- Interactive map of Nagar Palika Prishad Bah
- Coordinates: 26°31′N 78°21′E﻿ / ﻿26.52°N 78.35°E
- Country: India
- State: Uttar Pradesh
- District: Agra

Government
- • Type: Local Governance
- Elevation: 160 m (520 ft)

Population (2001)
- • Total: 132,072

Languages
- • Official: Hindi
- Time zone: UTC+5:30 (IST)
- Website: nppbah.com

= Bah Municipal Council =

Nagar Palika Parishad Bah is an institution of local governance comprising three blocks: Bah, Jaitpur and Pinahat. A Nagar Palika or municipality is an urban local body that administers a city. Nagar Palika is a municipality of Bah, Agra, Uttar Pradesh, India. Nagar Palika is constituted as per the provisions in the Constitution of India (74th Amendment) Act, 1992.

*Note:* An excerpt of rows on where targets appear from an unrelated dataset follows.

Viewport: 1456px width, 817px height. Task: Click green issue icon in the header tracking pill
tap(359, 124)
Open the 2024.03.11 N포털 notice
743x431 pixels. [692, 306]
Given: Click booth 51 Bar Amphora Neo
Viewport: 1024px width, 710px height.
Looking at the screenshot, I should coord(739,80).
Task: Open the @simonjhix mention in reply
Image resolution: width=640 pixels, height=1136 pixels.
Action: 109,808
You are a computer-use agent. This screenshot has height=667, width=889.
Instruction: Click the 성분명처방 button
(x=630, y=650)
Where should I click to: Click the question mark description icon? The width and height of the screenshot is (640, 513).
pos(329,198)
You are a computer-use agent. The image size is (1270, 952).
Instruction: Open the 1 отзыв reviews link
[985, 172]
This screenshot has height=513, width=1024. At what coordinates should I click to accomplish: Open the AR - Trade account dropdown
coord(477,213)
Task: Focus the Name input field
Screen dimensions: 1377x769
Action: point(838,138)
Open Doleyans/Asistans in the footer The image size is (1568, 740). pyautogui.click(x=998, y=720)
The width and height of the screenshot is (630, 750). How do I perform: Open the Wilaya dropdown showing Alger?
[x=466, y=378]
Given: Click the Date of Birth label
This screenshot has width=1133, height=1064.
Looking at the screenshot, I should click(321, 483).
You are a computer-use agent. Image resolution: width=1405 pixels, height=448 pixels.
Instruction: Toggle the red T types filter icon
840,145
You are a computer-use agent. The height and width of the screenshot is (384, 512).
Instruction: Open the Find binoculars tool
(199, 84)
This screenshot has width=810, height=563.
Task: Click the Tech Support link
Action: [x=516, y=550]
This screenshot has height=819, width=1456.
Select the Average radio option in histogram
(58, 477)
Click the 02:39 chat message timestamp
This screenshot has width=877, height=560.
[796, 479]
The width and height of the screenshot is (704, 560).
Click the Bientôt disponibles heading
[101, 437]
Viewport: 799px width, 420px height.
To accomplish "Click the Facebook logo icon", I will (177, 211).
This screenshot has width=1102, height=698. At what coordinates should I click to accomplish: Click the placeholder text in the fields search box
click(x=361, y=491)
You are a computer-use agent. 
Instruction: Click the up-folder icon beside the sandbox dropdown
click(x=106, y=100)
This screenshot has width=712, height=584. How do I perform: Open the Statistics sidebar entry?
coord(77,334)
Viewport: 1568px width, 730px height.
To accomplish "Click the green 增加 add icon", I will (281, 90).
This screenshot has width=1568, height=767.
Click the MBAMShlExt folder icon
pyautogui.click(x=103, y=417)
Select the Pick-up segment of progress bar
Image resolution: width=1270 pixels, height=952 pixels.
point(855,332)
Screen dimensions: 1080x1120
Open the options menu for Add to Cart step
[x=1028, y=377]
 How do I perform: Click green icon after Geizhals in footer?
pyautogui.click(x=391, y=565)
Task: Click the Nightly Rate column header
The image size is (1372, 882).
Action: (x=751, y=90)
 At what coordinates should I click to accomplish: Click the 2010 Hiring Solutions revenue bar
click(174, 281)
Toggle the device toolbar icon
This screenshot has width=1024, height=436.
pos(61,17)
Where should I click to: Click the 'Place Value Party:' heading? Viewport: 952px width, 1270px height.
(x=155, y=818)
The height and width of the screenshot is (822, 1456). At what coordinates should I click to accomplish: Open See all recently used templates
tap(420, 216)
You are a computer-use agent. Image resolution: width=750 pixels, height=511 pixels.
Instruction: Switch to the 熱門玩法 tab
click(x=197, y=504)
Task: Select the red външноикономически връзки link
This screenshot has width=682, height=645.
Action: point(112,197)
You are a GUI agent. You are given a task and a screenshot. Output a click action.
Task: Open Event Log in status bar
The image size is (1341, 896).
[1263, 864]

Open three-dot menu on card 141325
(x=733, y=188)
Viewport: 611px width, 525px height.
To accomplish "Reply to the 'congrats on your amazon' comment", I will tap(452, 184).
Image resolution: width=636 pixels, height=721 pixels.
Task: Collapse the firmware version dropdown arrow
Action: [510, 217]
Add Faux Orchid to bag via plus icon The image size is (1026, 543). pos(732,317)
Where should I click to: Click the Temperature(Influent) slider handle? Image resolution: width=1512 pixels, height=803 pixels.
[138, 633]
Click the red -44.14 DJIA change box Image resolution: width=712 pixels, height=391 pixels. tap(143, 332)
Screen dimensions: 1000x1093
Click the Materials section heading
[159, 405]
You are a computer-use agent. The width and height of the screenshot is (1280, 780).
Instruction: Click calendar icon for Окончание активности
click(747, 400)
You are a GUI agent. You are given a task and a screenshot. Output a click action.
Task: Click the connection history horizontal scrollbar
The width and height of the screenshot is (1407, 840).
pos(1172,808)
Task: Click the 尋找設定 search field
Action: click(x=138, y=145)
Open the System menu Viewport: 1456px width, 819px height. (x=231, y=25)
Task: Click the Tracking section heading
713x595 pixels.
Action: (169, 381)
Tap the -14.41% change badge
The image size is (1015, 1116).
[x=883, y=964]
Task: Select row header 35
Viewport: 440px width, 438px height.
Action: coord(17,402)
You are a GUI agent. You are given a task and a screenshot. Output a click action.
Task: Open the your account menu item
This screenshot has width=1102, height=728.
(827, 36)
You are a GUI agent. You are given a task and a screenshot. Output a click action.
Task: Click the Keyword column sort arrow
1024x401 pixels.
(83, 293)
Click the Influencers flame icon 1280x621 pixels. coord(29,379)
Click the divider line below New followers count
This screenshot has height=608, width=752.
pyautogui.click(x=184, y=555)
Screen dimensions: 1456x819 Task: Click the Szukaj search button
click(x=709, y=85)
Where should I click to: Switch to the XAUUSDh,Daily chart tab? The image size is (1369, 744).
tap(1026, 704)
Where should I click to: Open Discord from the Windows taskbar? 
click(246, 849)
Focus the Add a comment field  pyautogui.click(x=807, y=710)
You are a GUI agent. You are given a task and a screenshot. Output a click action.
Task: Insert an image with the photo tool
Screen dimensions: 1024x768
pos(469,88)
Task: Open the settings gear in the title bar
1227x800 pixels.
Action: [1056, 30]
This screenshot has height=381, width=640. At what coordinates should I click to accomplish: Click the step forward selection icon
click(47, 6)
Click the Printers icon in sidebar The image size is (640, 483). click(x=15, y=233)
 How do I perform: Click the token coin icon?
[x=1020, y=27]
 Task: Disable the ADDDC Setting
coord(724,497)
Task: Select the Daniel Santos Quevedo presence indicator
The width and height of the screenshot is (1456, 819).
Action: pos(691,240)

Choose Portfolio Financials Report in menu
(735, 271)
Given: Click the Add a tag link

Bah is also the birthplace of Jitendra Tripathi 'Hemu', chairman of 'Mother Vision India Group'. He is a native of village Gadhiya Pratap Pura under Jaitpur police station of Bah tehsil.

==Functions==
The Nagar Palika is responsible for

1. Water supply
2. Hospitals
3. Roads
4. Street lighting
5. Drainage
6. Fire brigade
7. Market places
8. Records of births and deaths
9. Solid waste management

==Sources of income==
Its sources of income are taxes on water, houses, markets, entertainment and vehicles paid by residents of the town and grants from the state government.